OBJECTIVE: Could you reproduce the stretch of records from the line containing "Task: Click the" through the line containing "pos(552,105)", requests included, with each click coordinate in the answers scaled by 2.55 and rounded to a whole number, halves rounding up?

Data entries:
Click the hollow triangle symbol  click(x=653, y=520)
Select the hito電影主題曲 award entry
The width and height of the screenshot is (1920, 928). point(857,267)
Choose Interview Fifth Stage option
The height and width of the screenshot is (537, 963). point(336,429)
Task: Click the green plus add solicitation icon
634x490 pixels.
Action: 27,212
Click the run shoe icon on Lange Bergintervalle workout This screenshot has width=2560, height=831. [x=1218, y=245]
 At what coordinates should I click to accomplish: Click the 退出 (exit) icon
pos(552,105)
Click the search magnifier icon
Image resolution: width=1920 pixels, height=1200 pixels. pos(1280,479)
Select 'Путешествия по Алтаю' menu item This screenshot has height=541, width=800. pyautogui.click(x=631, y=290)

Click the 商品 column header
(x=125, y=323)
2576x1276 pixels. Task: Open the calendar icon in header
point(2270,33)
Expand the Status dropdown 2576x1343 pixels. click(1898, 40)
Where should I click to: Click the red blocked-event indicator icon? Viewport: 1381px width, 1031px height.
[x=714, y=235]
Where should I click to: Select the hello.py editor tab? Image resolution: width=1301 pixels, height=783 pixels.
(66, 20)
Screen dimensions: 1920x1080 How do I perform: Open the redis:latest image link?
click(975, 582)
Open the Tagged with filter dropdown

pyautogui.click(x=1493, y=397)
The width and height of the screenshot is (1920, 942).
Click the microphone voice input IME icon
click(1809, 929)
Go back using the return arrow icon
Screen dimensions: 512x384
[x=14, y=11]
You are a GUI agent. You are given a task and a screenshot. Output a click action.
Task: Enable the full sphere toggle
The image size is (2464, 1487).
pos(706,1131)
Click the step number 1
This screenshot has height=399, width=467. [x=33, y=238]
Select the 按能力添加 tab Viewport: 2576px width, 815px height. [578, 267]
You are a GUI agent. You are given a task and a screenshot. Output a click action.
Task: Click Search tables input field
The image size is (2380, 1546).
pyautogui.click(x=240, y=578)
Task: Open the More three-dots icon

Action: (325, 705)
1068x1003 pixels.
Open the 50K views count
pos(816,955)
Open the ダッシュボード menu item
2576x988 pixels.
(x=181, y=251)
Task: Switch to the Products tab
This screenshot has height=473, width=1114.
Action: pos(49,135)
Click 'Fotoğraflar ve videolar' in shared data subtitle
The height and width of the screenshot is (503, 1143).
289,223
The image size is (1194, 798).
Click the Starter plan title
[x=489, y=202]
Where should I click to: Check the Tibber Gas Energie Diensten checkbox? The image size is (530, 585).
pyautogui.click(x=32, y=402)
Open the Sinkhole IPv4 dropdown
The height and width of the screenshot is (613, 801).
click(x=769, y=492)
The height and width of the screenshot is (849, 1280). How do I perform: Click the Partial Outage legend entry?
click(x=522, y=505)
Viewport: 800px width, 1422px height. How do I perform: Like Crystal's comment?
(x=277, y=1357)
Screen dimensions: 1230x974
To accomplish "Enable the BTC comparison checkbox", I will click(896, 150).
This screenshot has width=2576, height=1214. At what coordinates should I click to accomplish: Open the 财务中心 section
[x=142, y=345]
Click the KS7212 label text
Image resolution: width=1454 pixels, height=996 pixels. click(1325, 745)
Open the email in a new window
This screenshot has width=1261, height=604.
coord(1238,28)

WRITTEN SOLUTION:
Task: Click the green plus add solicitation icon
634x490 pixels.
Action: 69,541
Click the run shoe icon on Lange Bergintervalle workout This screenshot has width=2560, height=831. [x=3106, y=625]
 At what coordinates should I click to accomplish: Click the 退出 (exit) icon
pos(1408,268)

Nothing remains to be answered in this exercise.